Naples

Marco Bagnoli

Studio Trisorio

At the Prato museum Marco Bagnoli exhibited a selection of works from his decade-long career, along with several pieces that were commissioned specifically for the occasion. The most dramatic aspect of this show was his intervention within the space of the museum itself. The building’s structure requires visitors to traverse the museum in a single direction and then double back in order to exit. Bagnoli disrupted this pattern so that one could also enter through the emergency exit, located at the back of the museum, opposite the “official” entrance. However, both of the routes that he created were interrupted by a cordon blocking access to the three rooms that form the architectural “heart” of the space; as a result the pieces installed there could be seen only from a distance. Spectators had to exit the museum and reenter at the opposite end in order to see the show in its entirety.

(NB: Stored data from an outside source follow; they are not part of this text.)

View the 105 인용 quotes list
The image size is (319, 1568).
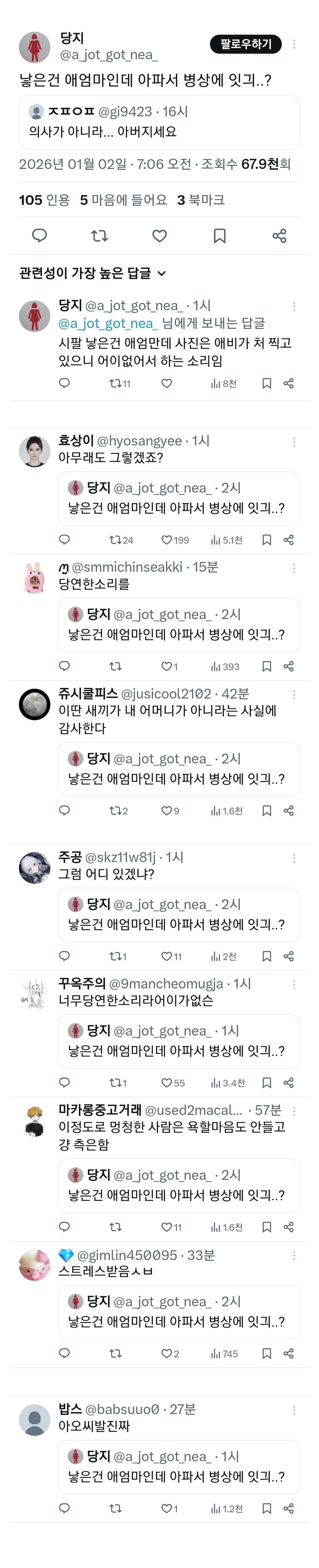pyautogui.click(x=44, y=200)
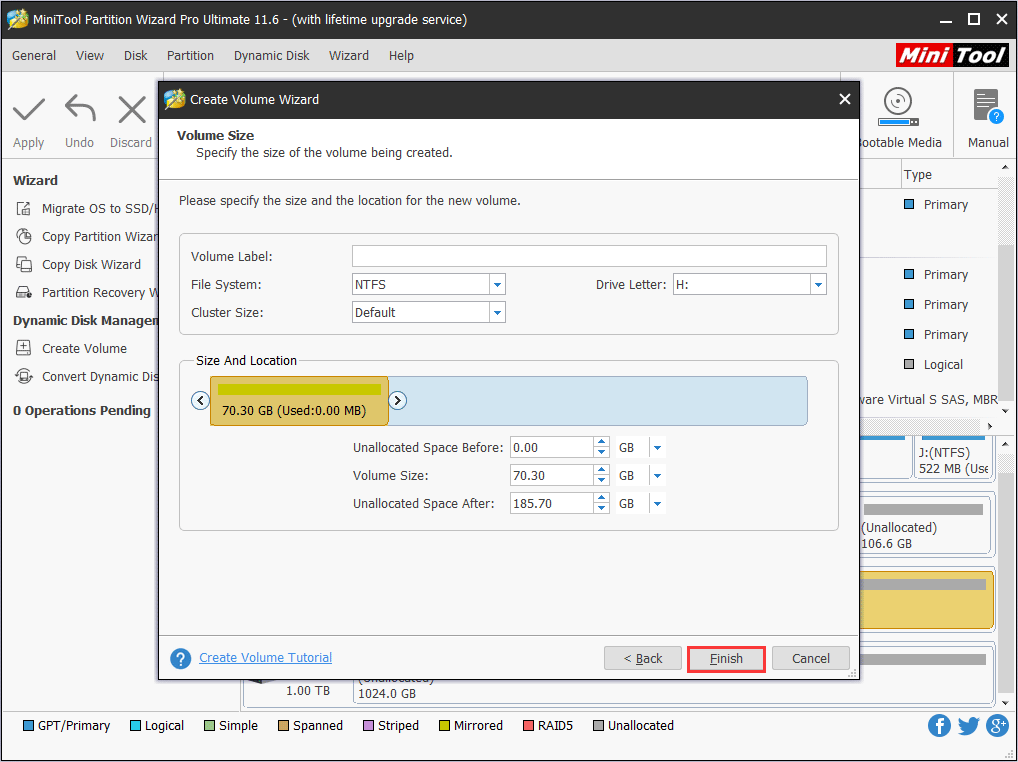Open the Dynamic Disk menu

(271, 56)
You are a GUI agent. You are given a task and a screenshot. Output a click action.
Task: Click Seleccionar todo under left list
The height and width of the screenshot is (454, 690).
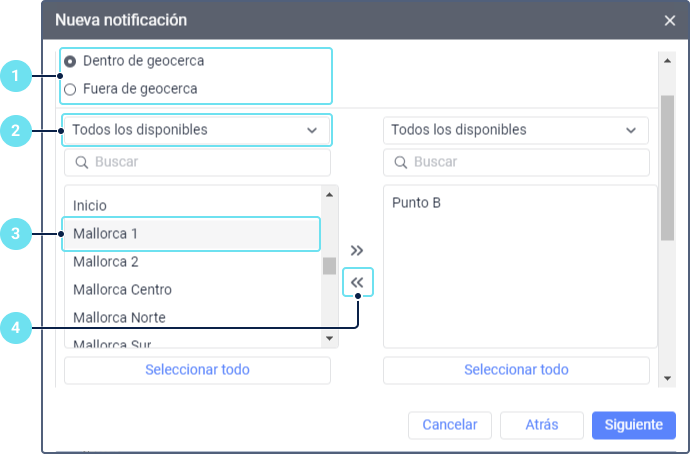197,370
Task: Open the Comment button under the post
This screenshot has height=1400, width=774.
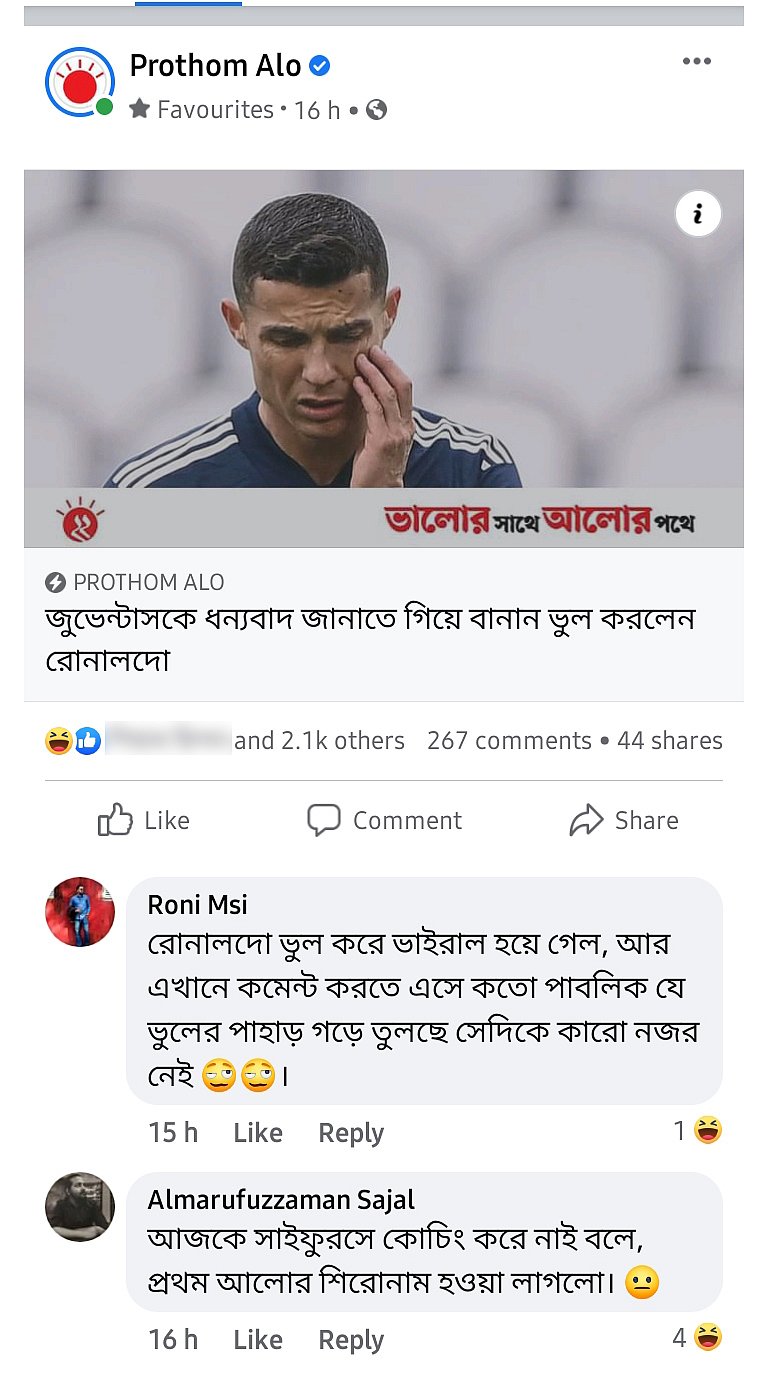Action: (384, 821)
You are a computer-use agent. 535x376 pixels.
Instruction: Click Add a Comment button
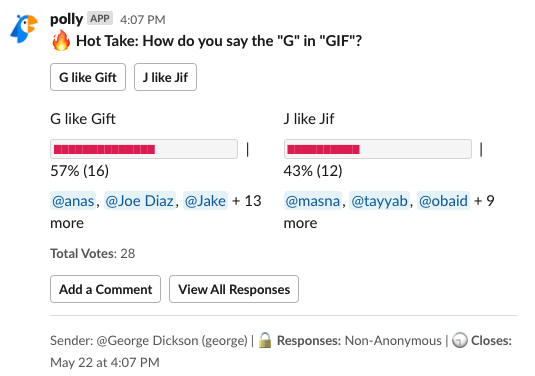105,289
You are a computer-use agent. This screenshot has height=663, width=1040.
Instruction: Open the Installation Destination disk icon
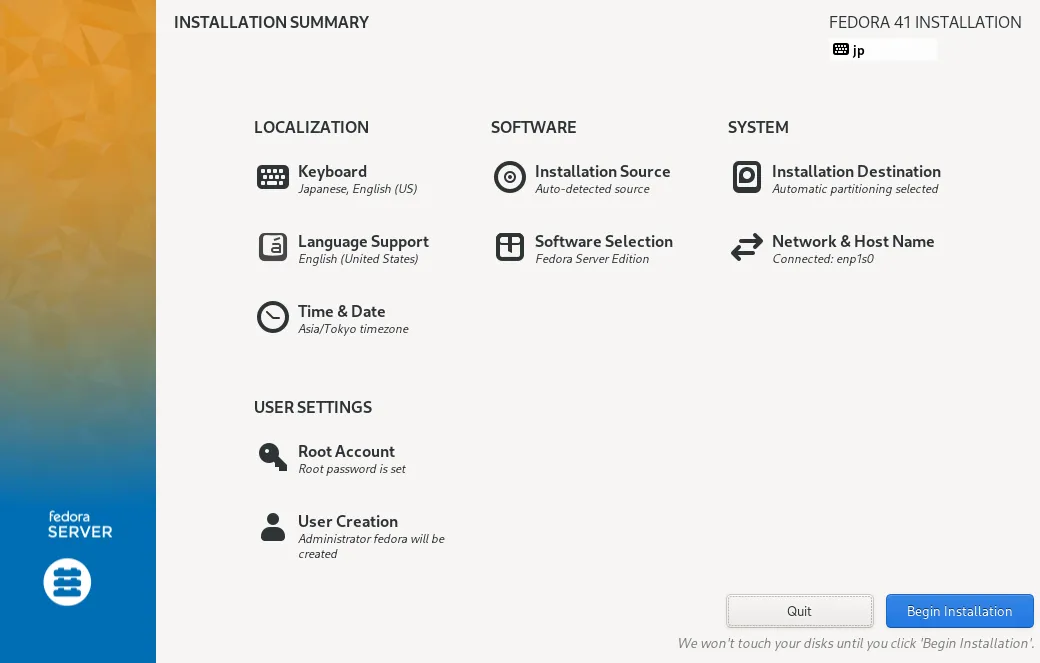(746, 177)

This manipulation of the space, and of the time required to traverse it, reflects Bagnoli’s intense engagement of the spectator. The works were installed in such a way that they created a network of views echoing from one room to another, as well as a complex series of references to philosophy, science, alchemy, and Eastern esotericism. Metrica e mantrica (Metric and mantric, 1984)—64 elements made of wood and sandstone, each contoured to create a tension between solid and void—was like a forest which spectators could enter and create their own pathways. La Parola (The word, 1991) used an analogous approach. This enormous plaster-and-painted-wood cube, almost five meters high, presented one blank external wall; in the remaining walls narrrow openings had been cut, through which spectators could enter the labyrinth within. The labyrinth actually formed a word, but it remained indecipherable since it was impossible to view the structure from above. Occhio ipogeico (Subterranean eye, 1991–95) manifested the opposite impulse: a composition made out of green, blue, and light-blue glazed terra-cotta tiles, it formed a kind of roof, which was placed on a platform on the floor, rendering visible what normally cannot be seen in its entirety. In the inner room, which visitors could not enter and which could only be viewed from a distance, there was an alabaster, wood, copper, and iron sculpture, Come figura d’arciere (Like a figure of an archer, 1993), which was illuminated by a ray of light, casting a shadow on the wall that from one angle assumed the form of a classical athlete and from another that of a goblet. As the title suggests, the nature of the object is always at least partially determined by the position of the spectator.

At Studio Trisorio in Naples Bagnoli exhibited two pieces of sculpture. The more intriguing of the two, Torso (Torso),1995, a form made out of alabaster, was placed on a tall, rough wooden pedestal. On the wall there was also a concave Plexiglas-and-metal disk that had been treated to enhance its reflective quality. The form of Torso’s reflection changed continually, depending on one’s point of view, at times almost seeming to vanish in its own reflection as though “captured” by the surface. Here, too, a ray of light struck the sculpture, creating on the opposite wall a gigantic shadow, and, as in all of Bagnoli’s work, it was the artist’s sensitivity to materials that gave Torso a magical quality.

Massimo Carboni

Translated from the Italian by Marguerite Shore.